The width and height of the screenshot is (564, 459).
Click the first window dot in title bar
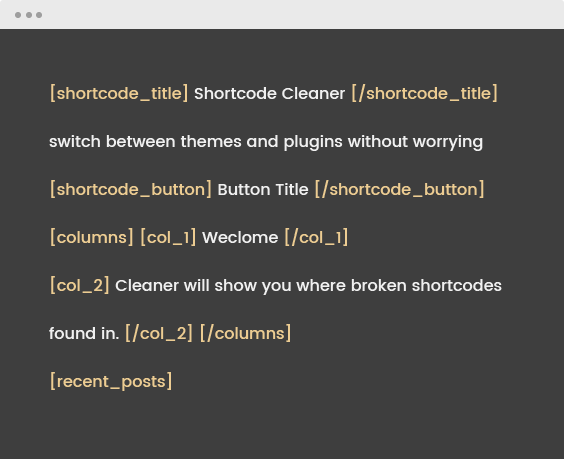(18, 15)
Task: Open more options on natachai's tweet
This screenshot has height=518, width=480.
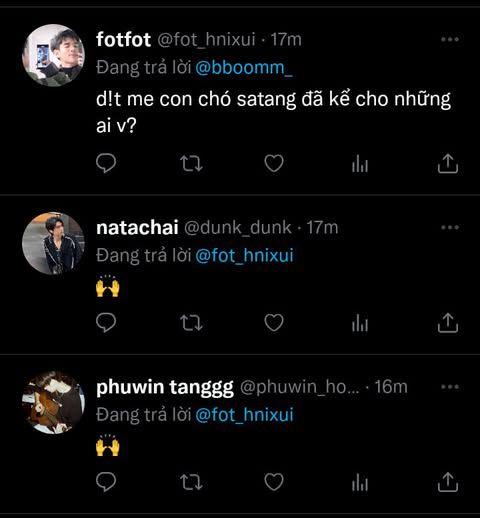Action: [x=450, y=227]
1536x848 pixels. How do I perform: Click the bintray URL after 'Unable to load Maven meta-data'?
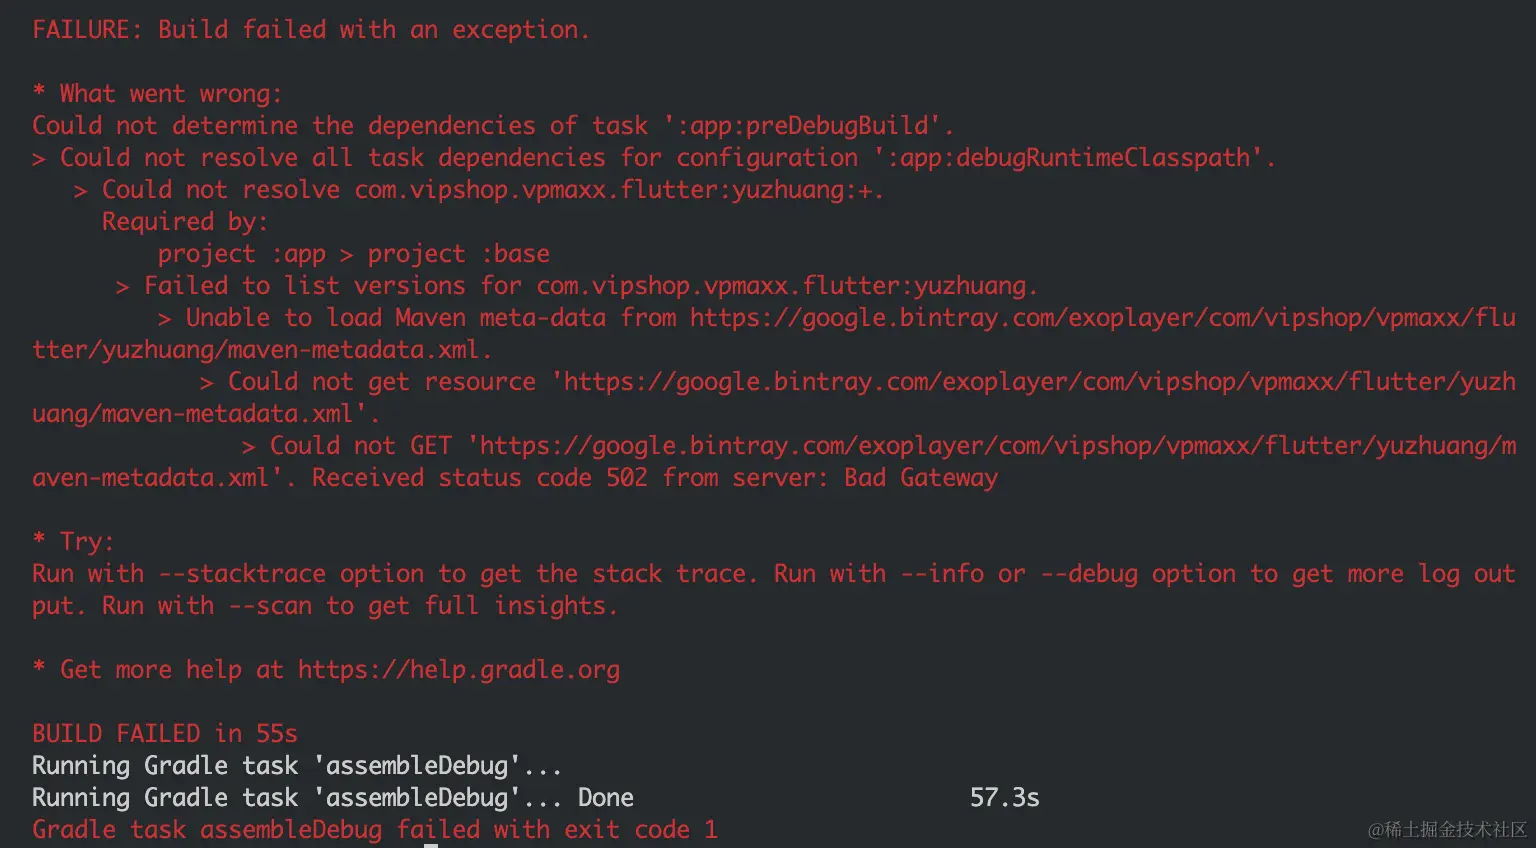tap(1100, 318)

- - - -

Objectif:
Réécrivez toutes les lignes ci-dessus en remplaçant « screenshot » par « screen capture », sans rien modifier d'autre. Ne reproduisez pas les images dans votre réponse.

Réponse attendue:
The width and height of the screen capture is (564, 459).
Click the first window dot in title bar
(18, 15)
Task: Open more options on natachai's tweet
This screen capture has height=518, width=480.
Action: [x=450, y=227]
1536x848 pixels. How do I perform: Click the bintray URL after 'Unable to load Maven meta-data'?
tap(1100, 318)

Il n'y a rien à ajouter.